[Source records]
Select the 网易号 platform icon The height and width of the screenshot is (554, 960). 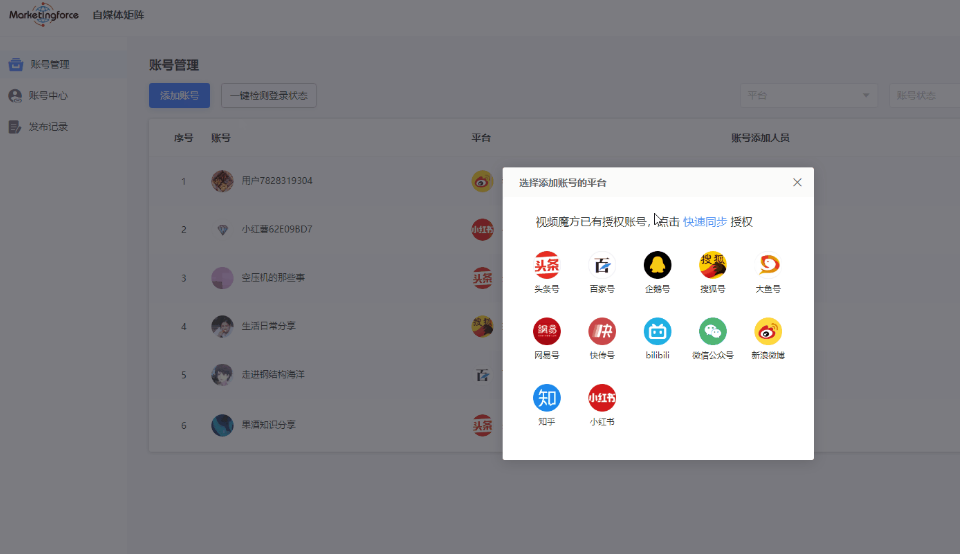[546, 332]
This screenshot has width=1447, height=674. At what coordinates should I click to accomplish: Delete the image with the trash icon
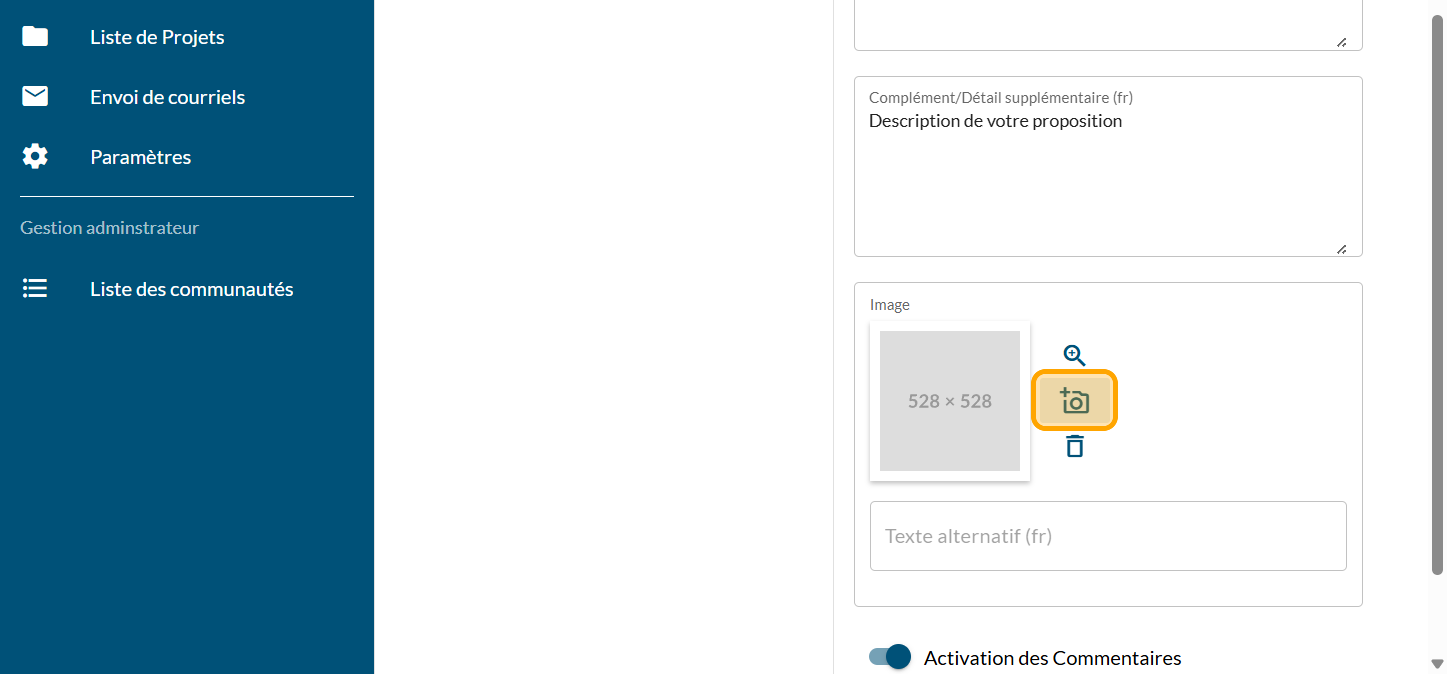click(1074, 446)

--

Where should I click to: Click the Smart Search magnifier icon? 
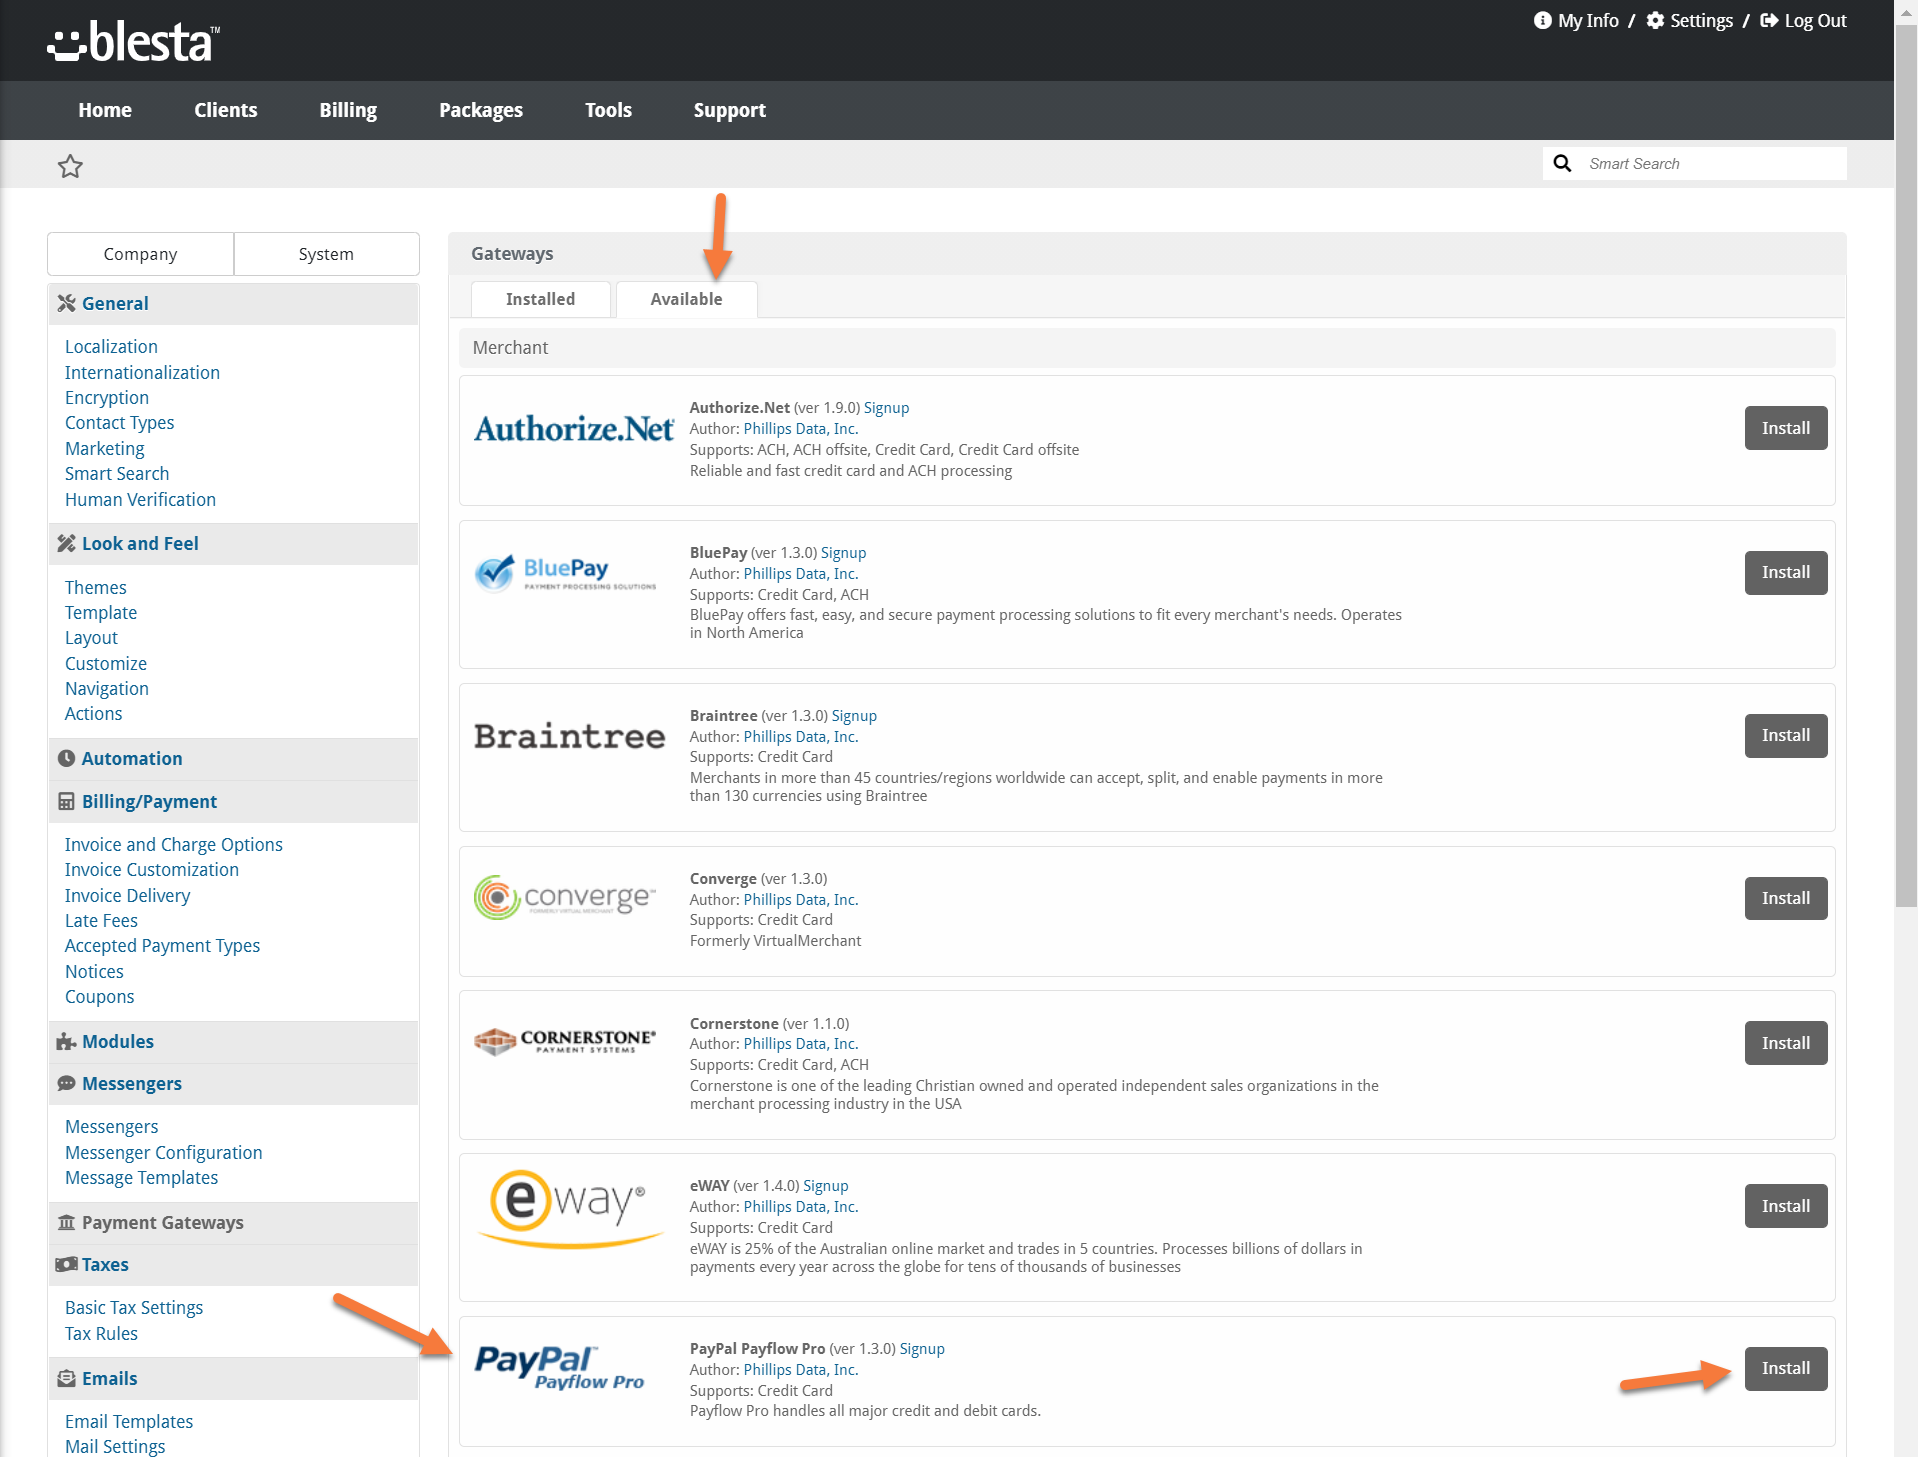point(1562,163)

[Problem details]
Copy out the lines starting with the one that contains "This screenshot has" and going on through the one that contains "click(1074, 446)", requests included, with every coordinate in the answers multiplied by 1.85 and rounded to a whole number (halves round up). Give only those lines and leave the pictures out.

[In response]
This screenshot has width=1447, height=674. At what coordinates should I click to accomplish: Delete the image with the trash icon
click(1987, 825)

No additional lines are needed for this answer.